Dead Catholic priest was seen as Don Quixote

Nov 08, 2015, 09:09 IST | Agencies

Autopsy says he drowned but family alleges foul play

The body of Bismarque Dias — who had been protesting against a string of controversial, land intensive projects across Goa — was found in the Mandovi river on Saturday. Dias, who was a priest with the Roman Catholic order of Blessed Sacrament Fathers until a few years ago, was found more than 24 hours after he was reported missing. Krishna Sinari, police inspector in charge of Old Goa police station, said police were looking for Dias since Thursday after they found his clothes, mobile phone and other personal effects at the river bank.

Father Bismarque Dias
Father Bismarque Dias

Police says they have recorded the statements of two youth, one of them said to be a minor. They claim they were partying by the river bank and drinking beer with Dias. The autopsy has confirmed death by drowning.

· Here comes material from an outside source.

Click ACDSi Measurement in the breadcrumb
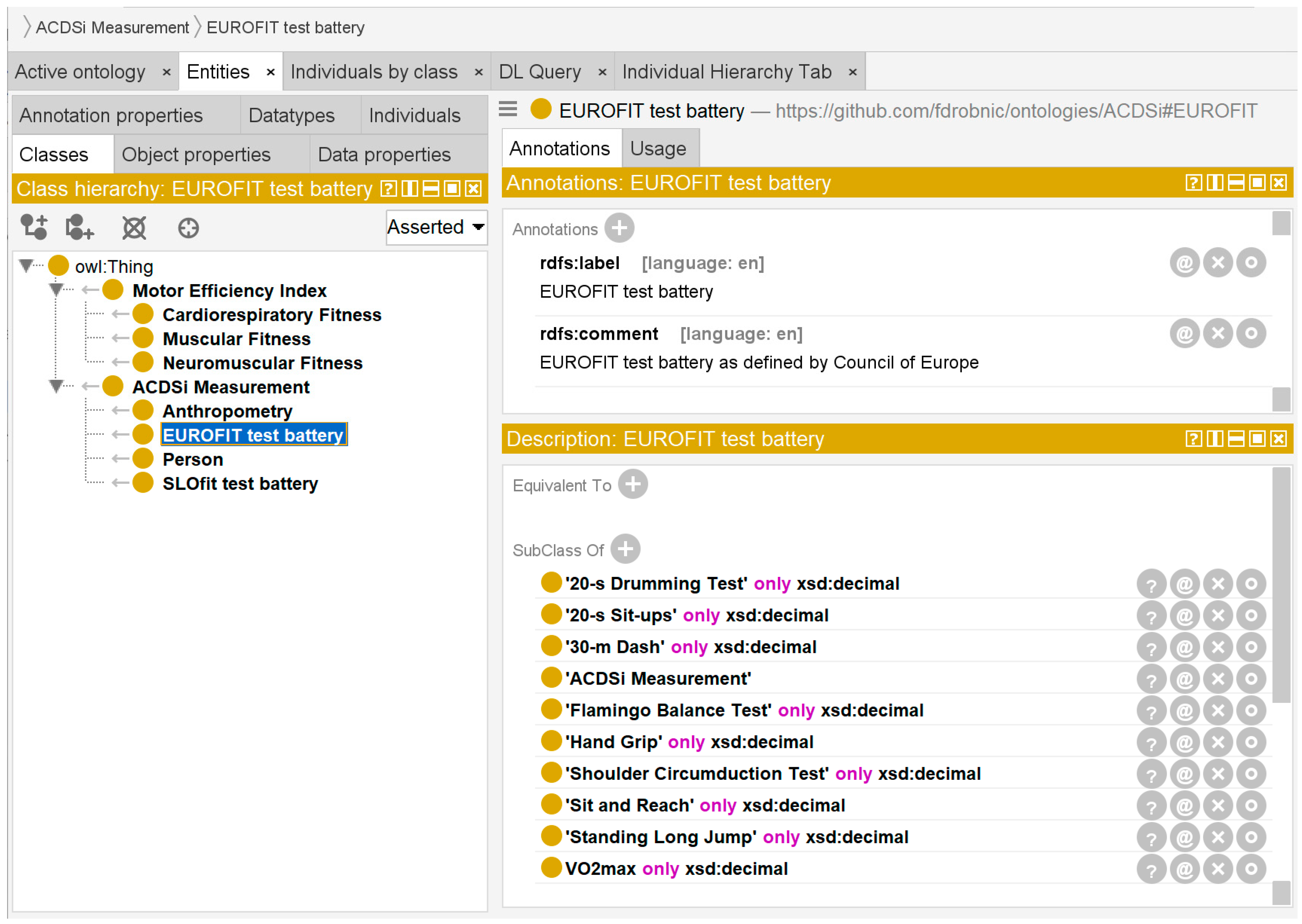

Father Bismarque Dias’s first tryst with social activism came into state-wide prominence a few years ago when he opposed the Catholic Church establishment in Goa for selling a small island, Vanxim, close to Old Goa, to be converted into a resort. He was promptly expelled from the priestly ranks. In the last Goa assembly elections in 2012, he again opposed the Church’s allegedly “secretive directive” to Catholics to vote for the BJP, and himself contested the election from his native Cumbharjua constituency. During campaigning, his house had been stoned.

But that didn’t stop him or his “Catholic conscience” from opposing what he termed as dubious land sales which usually went against local agricultural tenants. In recent days, he was in the forefront of opposing the new airport at Mopa, a golf course at Tiracol and an electronics city, besides opposing some “illegal” developments in his native village, St Estevan in Old Goa. He had formed a music band, the Musical Warriors, along with Sudeep Dalvi and some others, which would hold protest demonstrations, singing songs, at the site of the disputed projects. They were to hold a protest concert on the site of the proposed electronic city in a few days time. His death has left everybody shell-shocked.

One of the most prominent NGOs fighting to save Goa has been the Goa Bachao Abhiyan (GBA). Its convenor Sabina Martins has demanded a thorough probe into his death. “He had received threats to his life and the police must find out whether his death is a manufactured incident,” she says. There are also those who see him as a bit of a Don Quixote, tilting at imaginary windmills. Madhav Chodankar, a hotelier from his native St Estevam, said, “He had this habit of getting drunk in the night and talking rubbish.”

His family members were numb with shock. His cousin, Teo Dorico D’Mello, who had lodged a missing complaint with the Old Goa police on Friday, said they suspect foul play because it’s impossible that Father Bismarque, who was a good swimmer, would drown.